第6話 彼、昼の偶然
その後は何事もなく、水曜日のお昼時。
昼食はみんなそれぞれのスタイルで取る。お弁当持参の人、コンビニで買う人、店に食べに行く人など色々。
営業なので外回りが多く、普段は出先で食べることが多い。会社にいる日はコンビニが多い。
今日は何にしようか。
お弁当持参はない。そんなの作るの面倒だし、そもそも料理なんて滅多にしない。しかも出先ではお弁当なんて食べる場所もない。
今日もコンビニにしようかなとコンビニに来た。うわっ、めちゃ混みだ、何これ?しかもお弁当はほとんど残ってない。買う気が失せた。
仕方ない、どこかの店に食べに行くか。こういう時、会社は駅近なので助かるな。
何にしようかな。時間がかかる店は昼休みに会社に戻れないこともあるから、さっと食べられる店がいい。行列ができている店は、美味しいのだろうけど、時間が心配で入れない。
おっ、そば屋が列ができてない。よし、ここにしよう。
ドアを開けて、入店。中は結構混んでるな。店内を見回すと、待ちはいないけど、満席だ。
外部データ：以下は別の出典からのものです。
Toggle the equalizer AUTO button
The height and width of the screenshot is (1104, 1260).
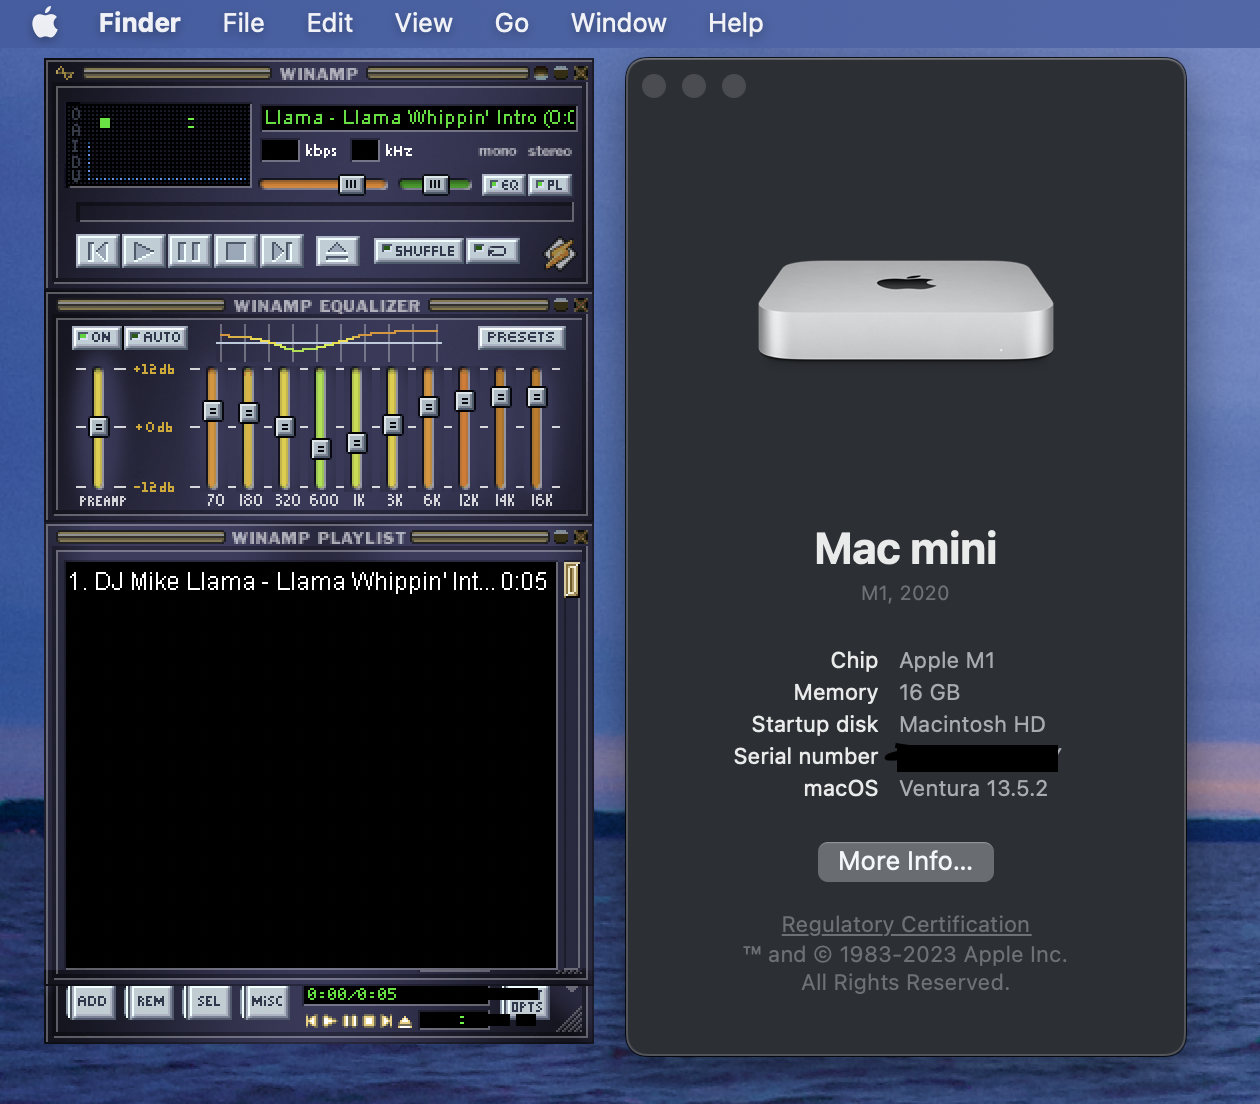click(x=155, y=337)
「今、満席です。少しお待ちいただければ、席もあくと思いますが、いかがなさいますか」
店を出て他に行くか、少し待つか考えていると、こっちに向かって手を振る人がいるじゃないか。誰だ?あっ中原さんか。ふたり用のテーブル席にひとりで座っている。
「お知り合いですか?ご相席でよろしければ、あちらへどうぞ」
では、相席させてもらうか。
「相席でよかった?誰か来る予定はなかったのかな?」
そう言いながら座った。
「大丈夫ですよ。ひとりだし、待ち合わせとかしてないですから」
「じゃあ、遠慮なく。満席で、どうしようかと思ってたから、助かったよ」
「お役に立てて光栄です。
私もさっき来て、注文したばかりです」
いいタイミングだったということか。
「いつもひとりで食べてるの?」
「いつもは会議室で女子で集まって食べてますけど、今日は休みとか外出とかでみんないなくて、ひとりになっちゃったんです。だから、たまには外に出てみようと思って」
「じゃあ、すごい偶然だね」
「そうですね」
お待たせしました、と店員が中原さんの分を持ってきた。
「冷めないうちに、お先にどうぞ」
「では、お先にいただきます」
そこから大して時間はかからず、自分の分も来た。
「いただきます」
この前に続いてふたりか。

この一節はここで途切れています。